• Stated goal: Pick out every line below that contains the word "screenshot" and copy each one.

• Listed records:
------------------------------------------------------------
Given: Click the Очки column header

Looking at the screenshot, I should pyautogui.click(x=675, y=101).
------------------------------------------------------------
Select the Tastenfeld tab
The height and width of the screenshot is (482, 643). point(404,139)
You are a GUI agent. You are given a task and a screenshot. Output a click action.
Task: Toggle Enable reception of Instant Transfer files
------------------------------------------------------------
• Exercise output:
Looking at the screenshot, I should pyautogui.click(x=675, y=101).
The height and width of the screenshot is (482, 643). point(404,139)
You are a GUI agent. You are given a task and a screenshot. Output a click action.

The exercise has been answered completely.